2. SELF-CREATIVITY: Relational power involves taking all that active openness and responding to it self-creatively. We are not just putty in the hands of the world. Relationally powerful people don’t just believe what we are told, or think as we are directed. Rather, we take in the new and thoughtfully integrate it with what we already have and value. We use our existing values and knowledge to sort out what we consider truer and better. But creative transformation demands that we sometimes recognize new truths and values as better than our old ones, requiring us to rethink, reconceive, revalue, and even reconstruct ourselves, our visions, and our actions in response to creativity. Walking a mile in the other person’s moccasins gives us a chance to integrate their wisdom with our own, and see the world through their eyes—but without giving up our own wisdom or eyes.

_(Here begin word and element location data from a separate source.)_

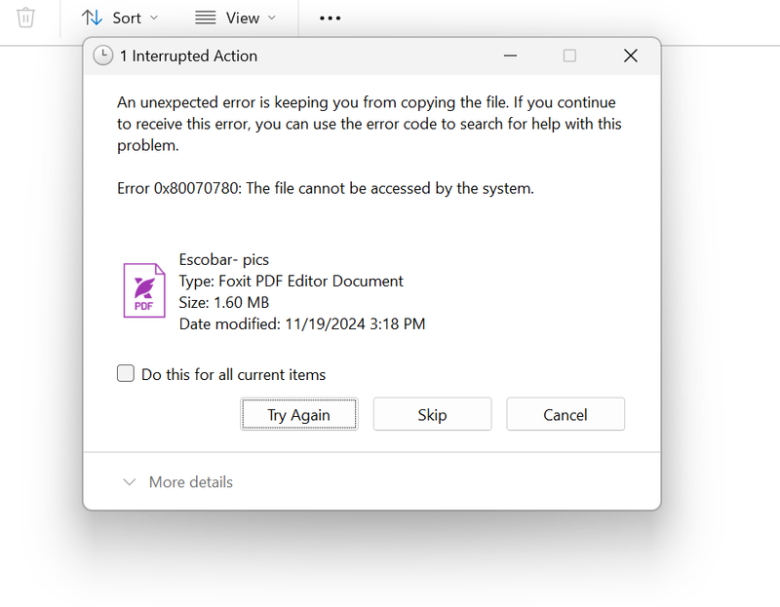Viewport: 780px width, 607px height.
Task: Click the View list-lines icon
Action: pos(205,18)
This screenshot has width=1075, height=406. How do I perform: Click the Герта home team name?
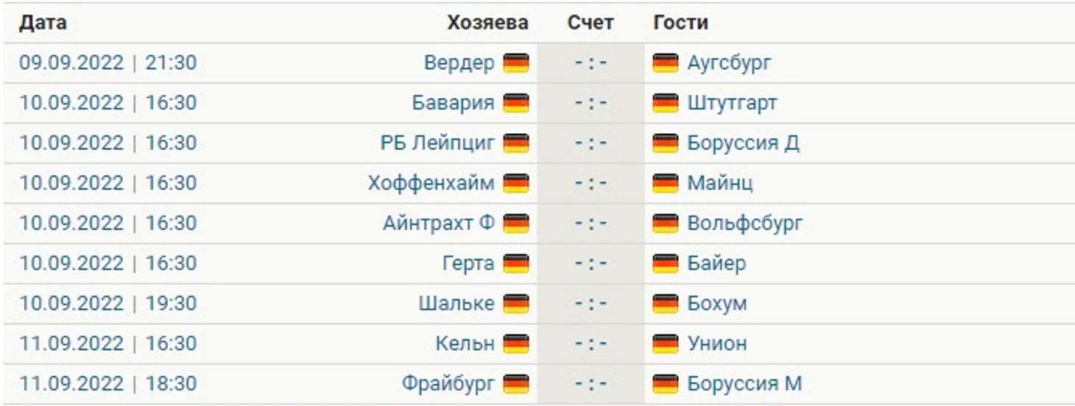point(468,263)
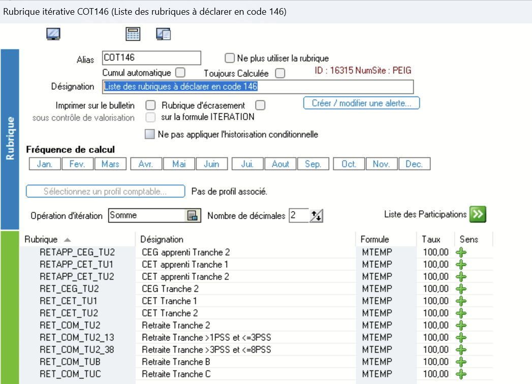Click green plus for RETAPP_CEG_TU2 row
The height and width of the screenshot is (384, 532).
461,252
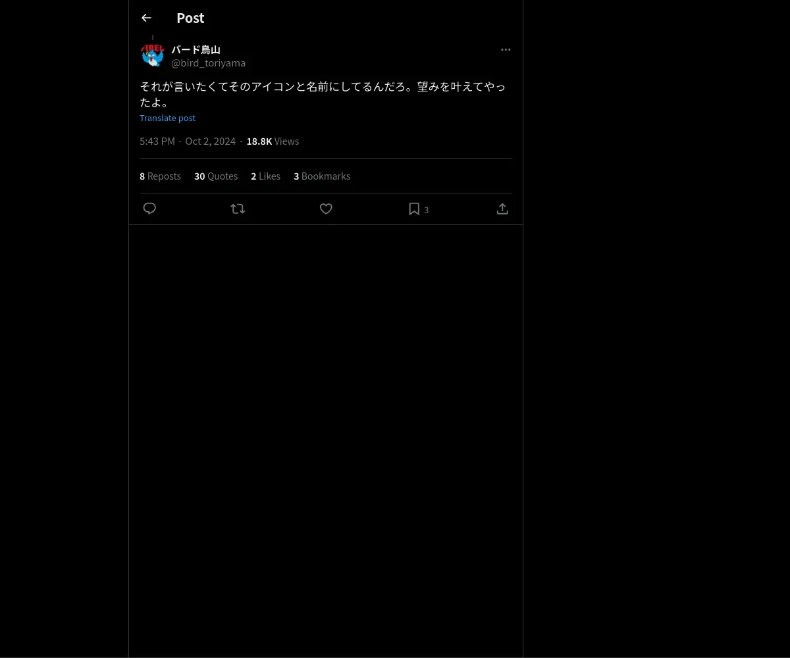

Active openness and self-creativity make it possible to see something creatively new.
3. THE STRENGTH TO SUSTAIN MUTUAL RELATIONSHIPS: Relational power involves the willingness and insight to take in the new and then return to the world and our relationships with more openness, better questions, more sensitivity, and new understanding. It means being willing and able to go back and learn more, to sustain engagement with ideas, experiences, and people, especially when those relations are challenging in some way. It is so easy to avoid growth and change, to dodge conflict, to resist the new. This step leads right back to the start in a spiral. We try to become more actively and intentionally open, and more self-creative.Having walked a mile in another person’s moccasins, we are in a better position to enter creative dialogue with them, and walk further with them.
Relational power takes great strength. In stark contrast to unilateral power, the radical manifestations of relational power are found in people like Martin Luther King, Jr., Mahatma Gandhi, and Jesus. It requires the willingness to endure tremendous suffering while refusing to hate. It demands that we keep our hearts open to those who wish to slam them shut. It means offering to open up a relationship with people who hate us, despise us, and wish to destroy us. “Father forgive them, for they know not what they do.”
The opening quotations above from Martin Luther King, Jr. and the Buddha capture the greatest challenges and achievements of relational power, and make it clear why relational power requires so much more strength that unilateral power. To return hate for hate is easy; but to respond to hatred with love is one of the most difficult things a person can do. Those who can are the saints, the true sages, the greatest hopes for our world. They have hearts, souls, and minds of enormous SIZE.